May 15, 2017 10:38 AM EDT

By Jonathan Stempel

NEW YORK (Reuters) - Two traders who ran Nomura Holdings Inc's <8604.T> commercial mortgage-backed securities desk were charged on Monday by the U.S. Securities and Exchange Commission with lying to customers about bond prices, to boost profit and their own bonuses.

The SEC said James Im and Kee Chan fraudulently generated more than $750,000 of profit beginning in 2010 by having on numerous occasions "deliberately misled and lied to customers" whose trades they handled.

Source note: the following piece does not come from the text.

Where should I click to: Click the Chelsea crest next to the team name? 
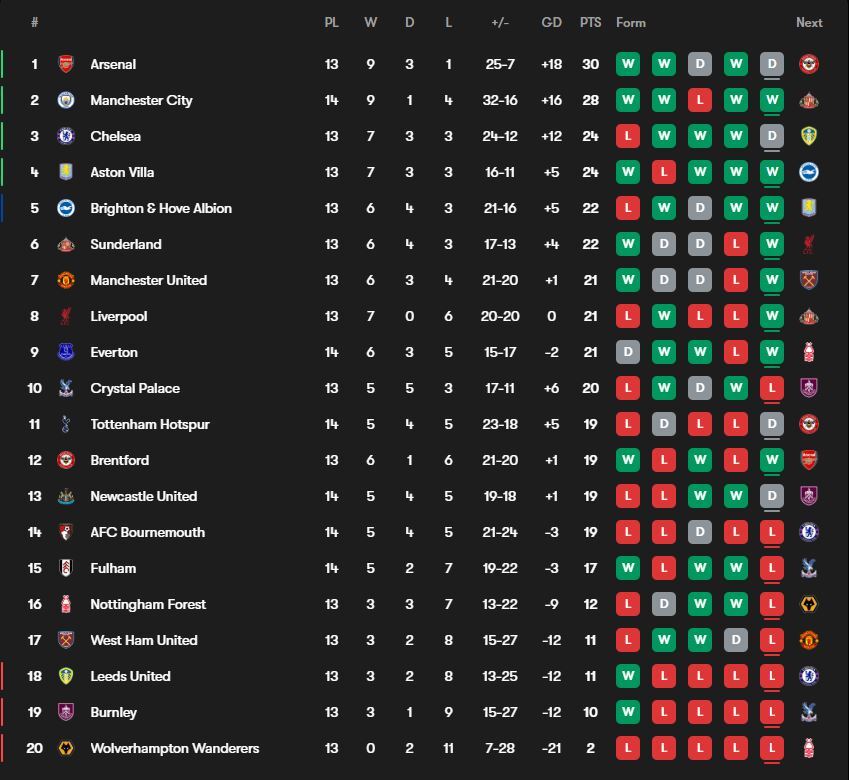click(x=66, y=136)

This included making up "colorful but entirely fictitious exchanges" with customers on the other side of trades, and pretending they were negotiating to buy high-priced bonds that they had already bought at lower prices, the regulator said.

The SEC said Im, 40, of Tarrytown, New York, has not settled its civil case, and invoked his constitutional right against self-incrimination when subpoenaed for documents and testimony.

Chan, 46, of Manhasset, New York, agreed to pay $213,723, including a $150,000 civil fine, and accept a three-year industry ban to settle, without admitting wrongdoing.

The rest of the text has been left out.